Q: As someone who’s been both a student and a teacher, what do you think the relationship between writing and academia should be? Are there parts of writing that are easier to learn in a classroom? What about out “in the real world”?

I think I might have oversold my academic credentials. I flunked out of my PhD program and I day labor as an adjunct. I have my little islands that are my classes, but I’ve never had to deal with the more difficult challenges of thinking about a wider curriculum.  My experience with students is that they’ve never had a creative writing teacher seriously read and line-edit their work. So that’s what I do, I respond to their sentences. I show them the innards of their stories.  Whatever else I say about the workings of the epistolary novel and Genette’s narrative theories is pub trivia.

For me, nothing approaches the sensation of traversing through a novel. Whatever I feel, which is not insignificant, while watching The Wire or listening to Chavela Vargas is only a faint mark on the Richter scale compared to what Geek Love or East of Eden do to me.  For this reason, I feel a little treasonous when I say that my primary influences are rarely literary.  The People of Paper is much more indebted to the The Queen Is Dead, Goya, and Carlos Marcovich’s Who the Hell Is Juliette? than it is to any novel. My sense is that you alleviate some of the anxiety of influence by crossing mediums. If the Miltonic weight is too much on you, maybe what you need is some Bach in your Walkman.

Q: Finally, looping back a ways to your first response, I’m wondering how you mediate the success of your first book with writing new material. What do you do with the pressure of audience expectation? Do you have another book currently in the works?

The People of Paper took almost a decade to write. At least five hours of the day and fevered weeks where I left the house only for my compulsory run. The People of Paper was the novel of my youth. It was written with a metabolic fire that I will never have again. That level of recklessness, commitment, and complete disregard for everything that was not the novel is not something I can repeat.

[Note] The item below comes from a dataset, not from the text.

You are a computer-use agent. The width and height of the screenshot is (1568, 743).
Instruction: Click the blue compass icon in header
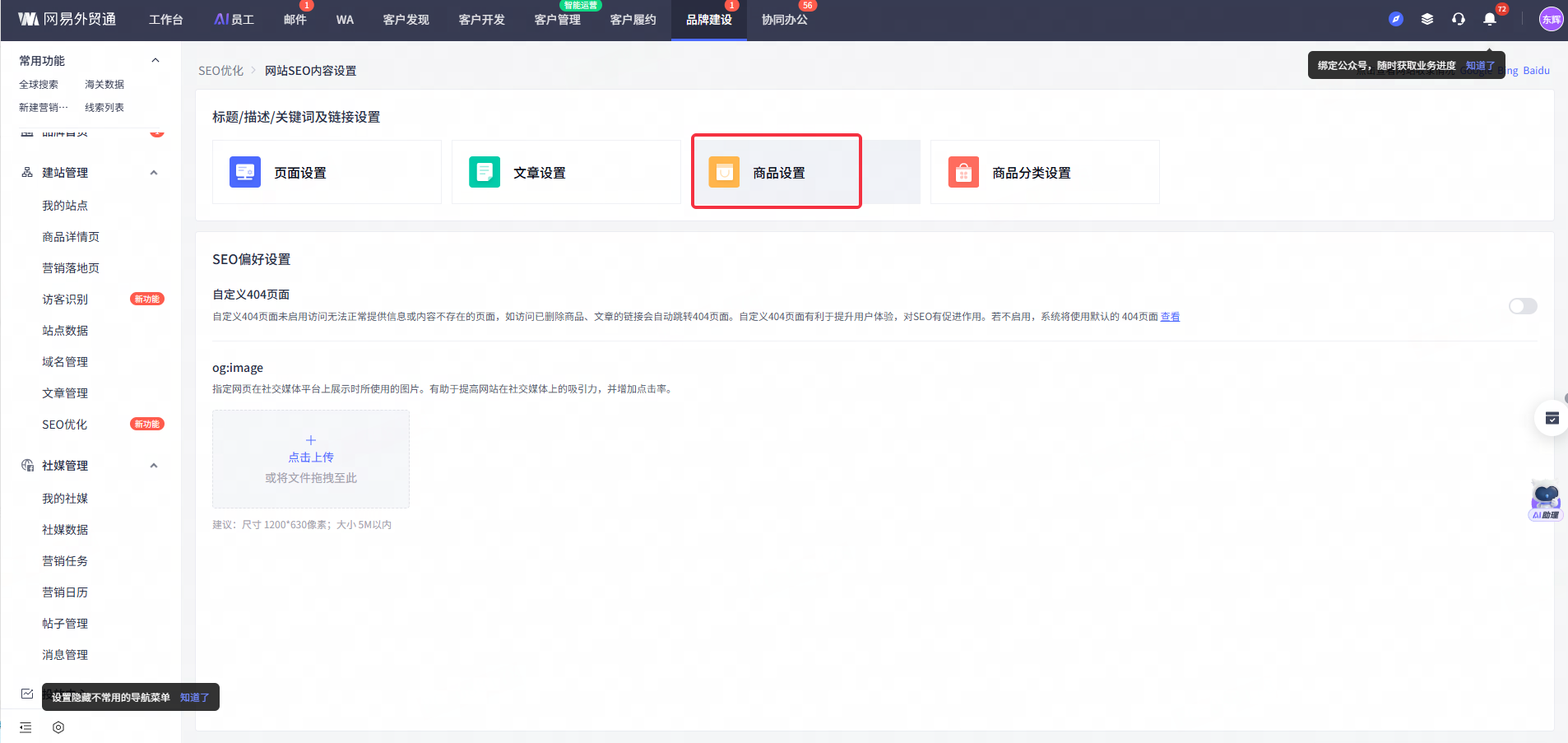click(x=1395, y=20)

There’s this idea that as you work through a book you come out at the other end a wiser artist with a stronger cardiovascular system. Instead, I felt even more illiterate than when I began and my sentences eked out even slower.  I felt like Alberto Salazar after the Boston Marathon, victorious and done, but destroyed.

I took a few years off after The People of Paper and only recently put a real push behind the second book. This is a really long way of saying that I don’t feel an anxiety about the audience. What I feel is an uncertainty about my ability to write without letting everything else fall apart. I think Novel No. 2 will be done in a year. We’ll know then.

SALVADOR PLASCENCIA is an American writer, born in Guadalajara, Mexico. He is the author of the cult favorite The People of Paper (McSweeney’s, 2005), which was named a Best Book of the Year by The San Francisco Chronicle, The Los Angeles Times, and The Financial Times. The People of Paper has been translated into a dozen languages and been widely anthologized and adopted in Chicano/a, Postmodern, Creative Writing, and Design courses throughout the country. His writing has appeared in McSweeney’s, Lucky Peach, Tin House, and The Los Angeles Times. He holds a BA in English (Whittier College) and an MFA in Creative Writing (Syracuse University). He is the recipient of the Bard Fiction Prize and a Moseley Fellowship. He lives in Los Angeles, where he is currently completing a novel about shapeshifters and a waning ocean.